Supporters of liberalizing Ireland's strict abortion ban have given an ecstatic welcome to the Irish people abroad who have travelled home to vote in the country's historic referendum on abortion.
Several activists gathered at Dublin Airport's arrivals hall, holding a large "Welcome Home" banner. Others held a placard reading "Thank you for making the journey so other women don't have to."
One female traveller was seen dancing in joy as she arrived, as the activists whooped and cheered.
Thousands of Irish people have been returning home to take part in Friday's referendum on whether to repeal the country's constitutional ban on almost all abortions. Voters have used the hashtag #Hometovote on social media.
A plane carrying Irish voters trying to return home to vote in the abortion referendum has collided with another plane on a taxiway at a London-area airport, delaying passengers but causing no injuries.
Ryanair says the winglet of a Primera plane traveling flight to Malaga clipped the tail of a stationary Dublin-bound Ryanair passenger plane at Stansted Airport, northeast of London.
The airport described the 9.15 a.m. incident on Friday as being "minor."
Thousands of Irish citizens have been returning home to vote in a referendum on whether to liberalize abortion laws. Voters, who have come from as far away as Australia, have been chronicling their journeys under the hashtag #Hometovote on social media.
Voters throughout Ireland have begun casting votes in a referendum that may lead to a loosening of the country's strict ban on most abortions.
The referendum Friday will decide whether the eighth amendment of the constitution is repealed, which would open the way for more liberal legislation.
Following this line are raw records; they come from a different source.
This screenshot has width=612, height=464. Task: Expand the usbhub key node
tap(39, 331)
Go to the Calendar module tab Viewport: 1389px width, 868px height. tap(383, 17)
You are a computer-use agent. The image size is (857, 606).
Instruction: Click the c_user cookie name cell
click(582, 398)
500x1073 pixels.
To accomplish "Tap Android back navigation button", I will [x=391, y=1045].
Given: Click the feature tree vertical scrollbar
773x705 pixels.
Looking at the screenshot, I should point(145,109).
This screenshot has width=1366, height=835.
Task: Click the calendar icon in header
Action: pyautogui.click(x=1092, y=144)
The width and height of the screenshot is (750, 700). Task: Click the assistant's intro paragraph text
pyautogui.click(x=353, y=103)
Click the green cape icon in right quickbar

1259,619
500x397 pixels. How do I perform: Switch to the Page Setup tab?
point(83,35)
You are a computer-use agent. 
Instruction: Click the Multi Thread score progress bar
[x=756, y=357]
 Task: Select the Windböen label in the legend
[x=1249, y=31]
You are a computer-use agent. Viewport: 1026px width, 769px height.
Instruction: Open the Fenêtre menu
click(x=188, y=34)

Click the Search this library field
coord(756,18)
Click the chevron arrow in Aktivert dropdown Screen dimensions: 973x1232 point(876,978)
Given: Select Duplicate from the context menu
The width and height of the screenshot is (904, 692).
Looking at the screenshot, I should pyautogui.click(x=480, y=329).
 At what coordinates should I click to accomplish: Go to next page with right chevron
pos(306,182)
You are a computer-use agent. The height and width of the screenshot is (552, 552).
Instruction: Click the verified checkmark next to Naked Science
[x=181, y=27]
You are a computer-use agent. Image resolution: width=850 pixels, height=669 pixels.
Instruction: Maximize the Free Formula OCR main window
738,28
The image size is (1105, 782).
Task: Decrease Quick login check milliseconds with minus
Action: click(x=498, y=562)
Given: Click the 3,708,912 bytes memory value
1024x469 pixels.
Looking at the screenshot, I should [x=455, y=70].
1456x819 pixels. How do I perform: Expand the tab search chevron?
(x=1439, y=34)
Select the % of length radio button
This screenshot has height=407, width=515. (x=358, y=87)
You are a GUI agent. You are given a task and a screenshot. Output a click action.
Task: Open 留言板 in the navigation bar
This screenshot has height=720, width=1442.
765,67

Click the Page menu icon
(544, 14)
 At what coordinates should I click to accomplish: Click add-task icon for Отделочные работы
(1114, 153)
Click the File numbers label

The amendment, in place since 1983, requires authorities to equally protect the right to life of a mother and that of a fetus, from the moment of conception.
Prime Minister Leo Varadkar tweeted his support for the bill before a moratorium on campaigning took effect Thursday. He urged people to vote "yes" in favor of repeal.
Results are not expected until Saturday afternoon or evening.
Voting has already taken place on Ireland's offshore islands.